[Collected data]

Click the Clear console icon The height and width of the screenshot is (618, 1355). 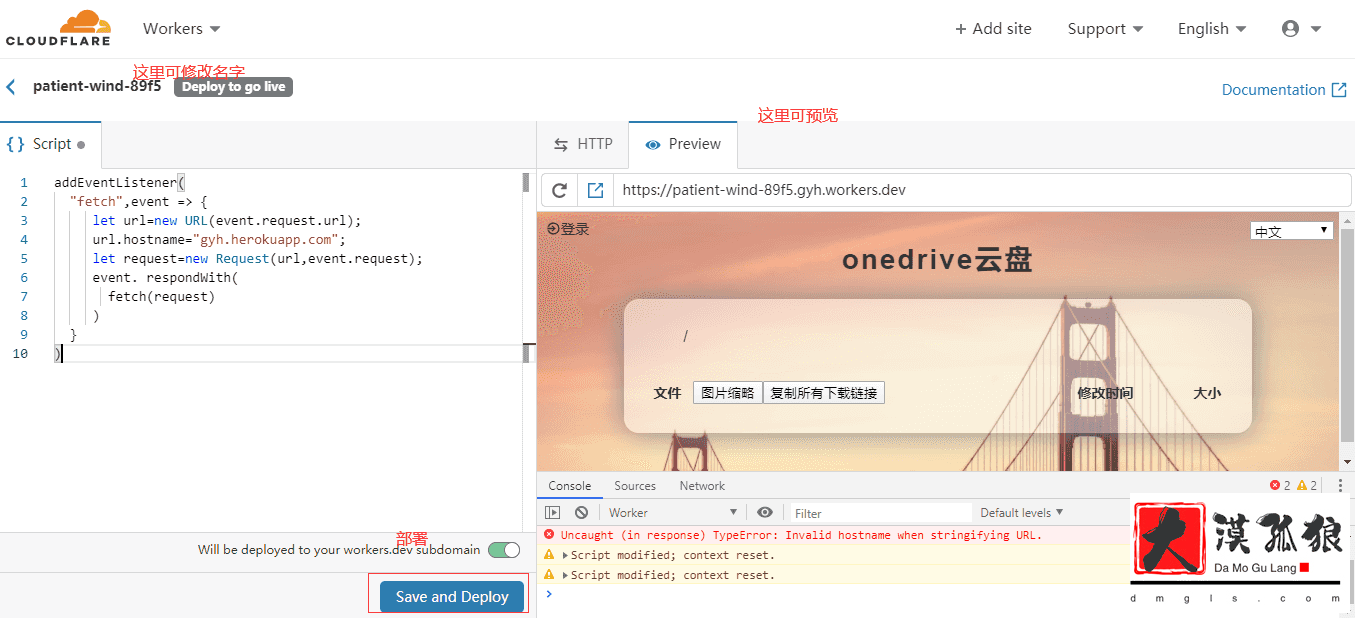(580, 512)
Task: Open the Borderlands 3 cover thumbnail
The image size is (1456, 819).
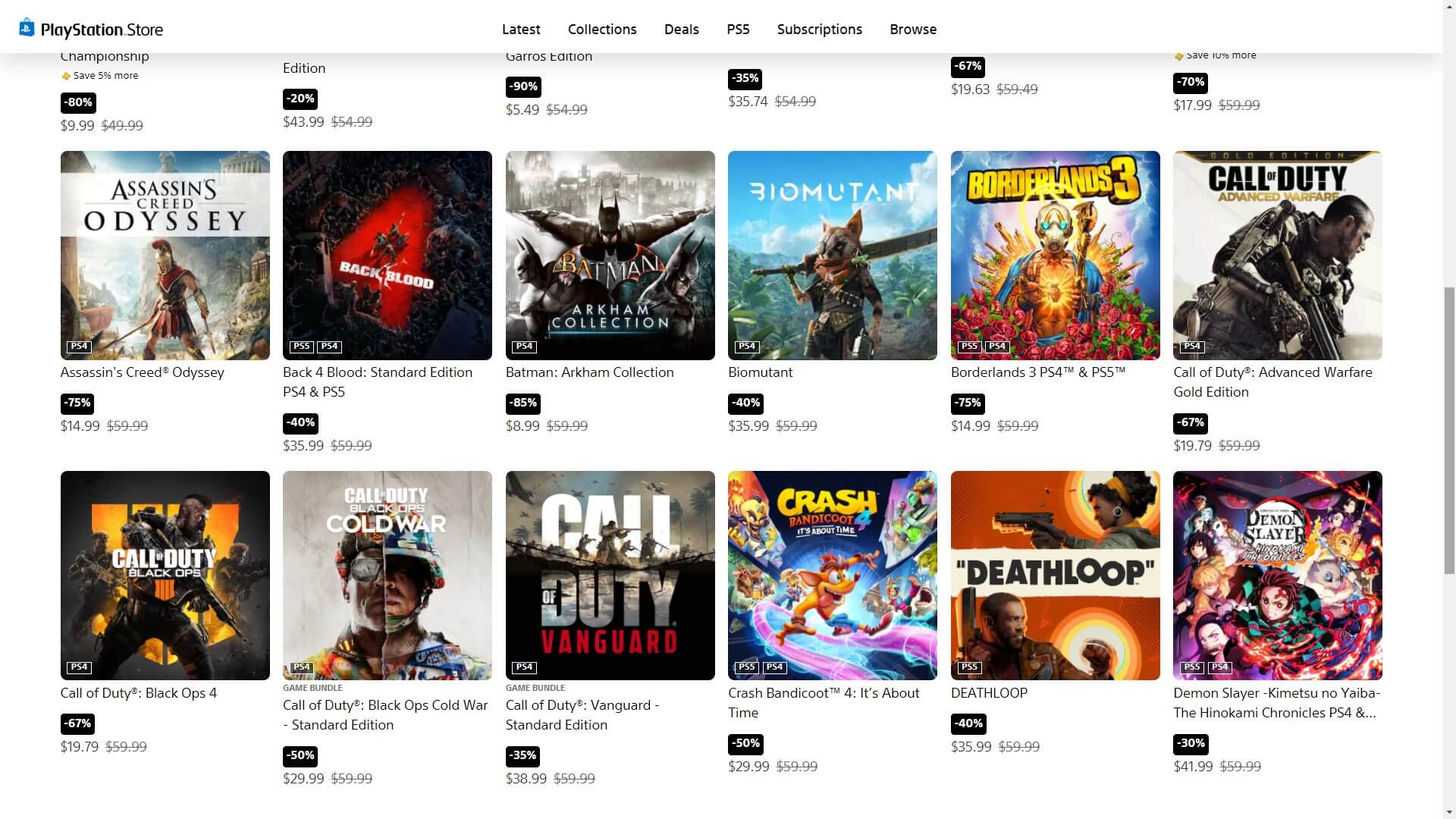Action: 1055,256
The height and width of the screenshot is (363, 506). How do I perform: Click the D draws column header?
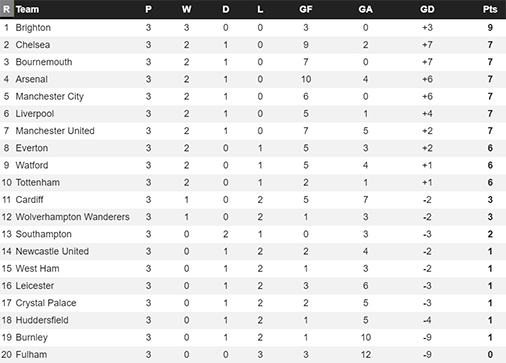coord(226,9)
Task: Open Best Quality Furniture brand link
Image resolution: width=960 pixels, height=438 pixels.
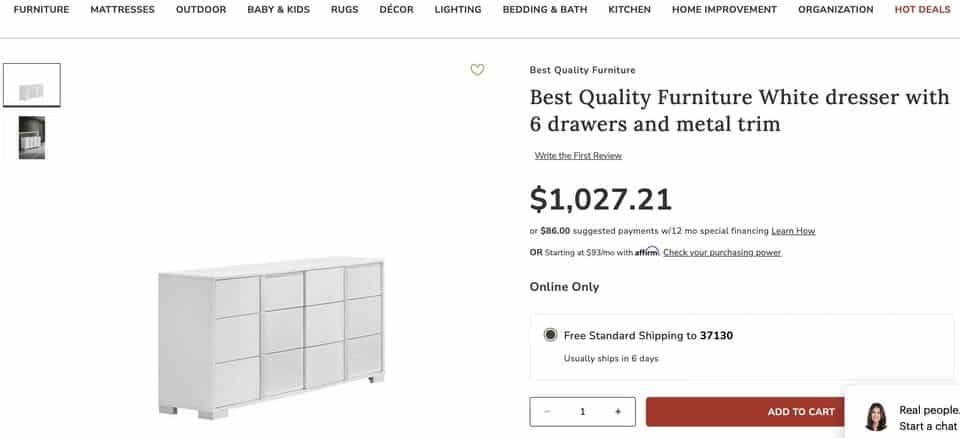Action: click(582, 70)
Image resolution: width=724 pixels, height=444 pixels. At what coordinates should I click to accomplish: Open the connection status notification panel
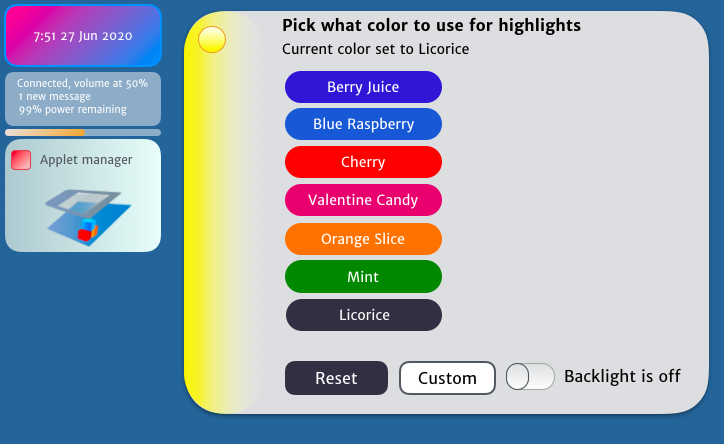(83, 99)
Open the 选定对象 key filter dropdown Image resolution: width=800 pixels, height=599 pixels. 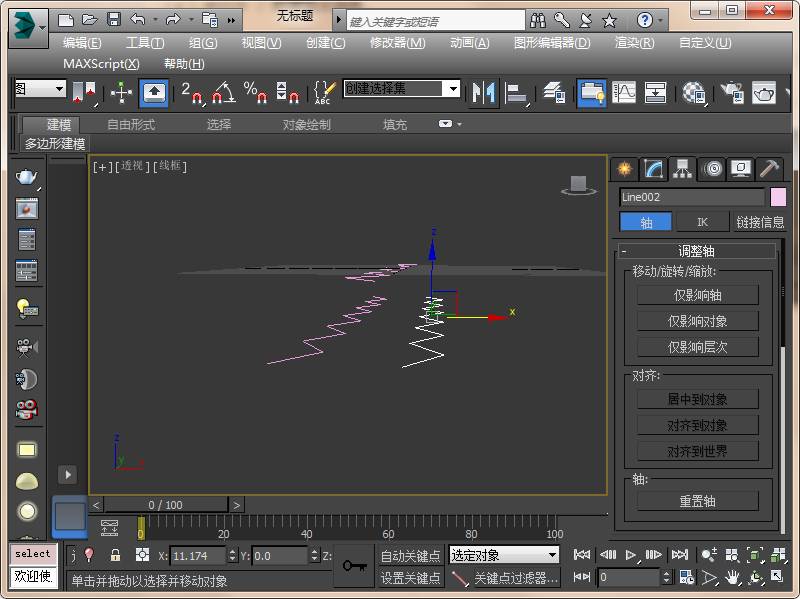tap(552, 555)
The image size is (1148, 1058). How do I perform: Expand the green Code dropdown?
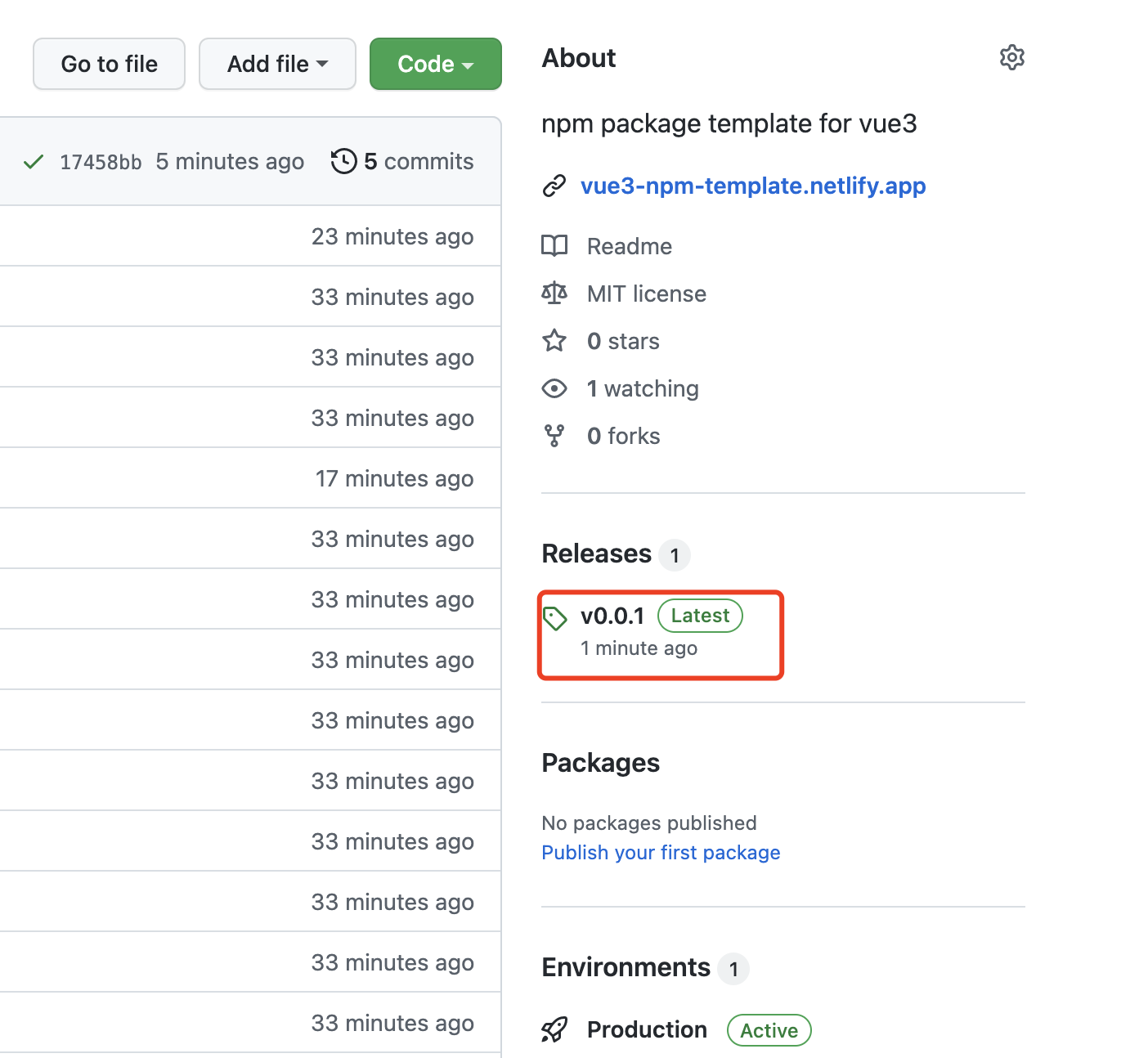pos(435,64)
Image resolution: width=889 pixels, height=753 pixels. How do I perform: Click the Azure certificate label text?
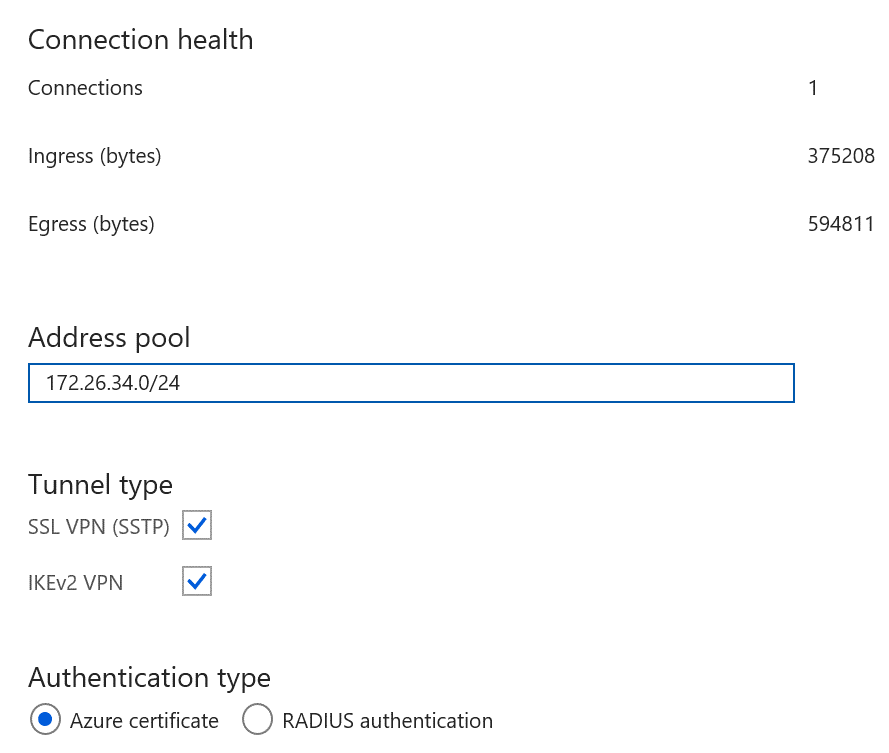[x=144, y=720]
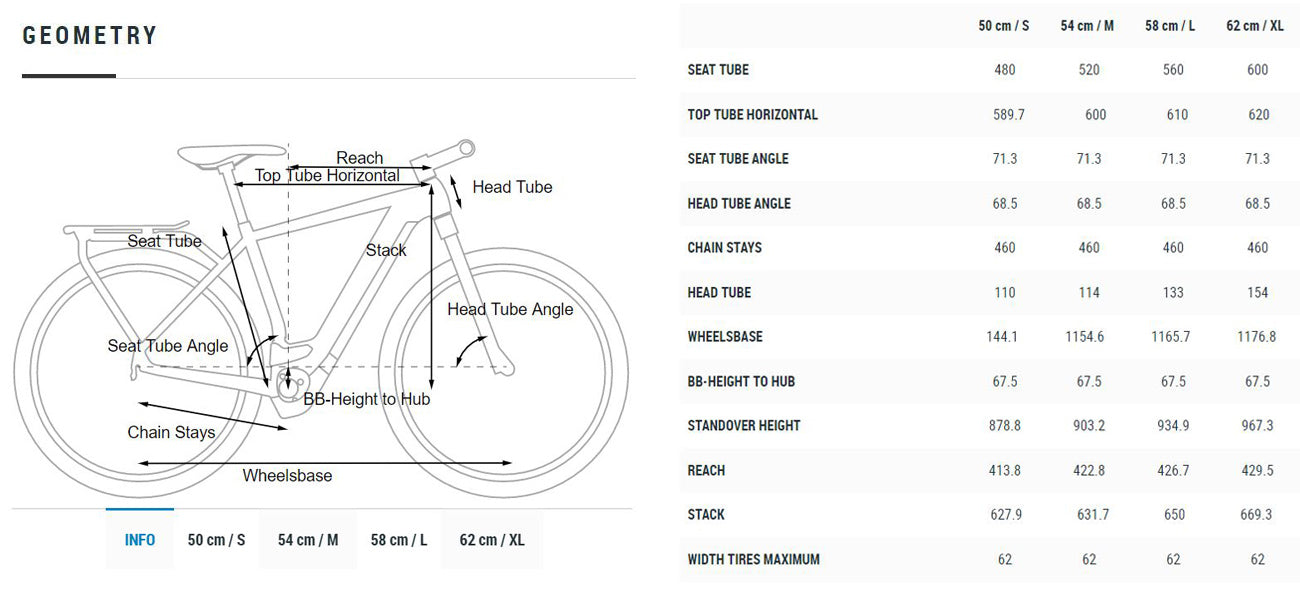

#### [AIM OF THE TASK]
The answer should consist only of the lines from the line with "The image size is (1148, 1058)." through the last line of the data, repeated exactly; pictures stay out.

#### [PROBLEM SOLUTION]
The image size is (1148, 1058). How do I perform: Expand the green Code dropdown?
pos(435,64)
Image resolution: width=889 pixels, height=753 pixels. How do I perform: Click the Azure certificate label text?
[x=144, y=720]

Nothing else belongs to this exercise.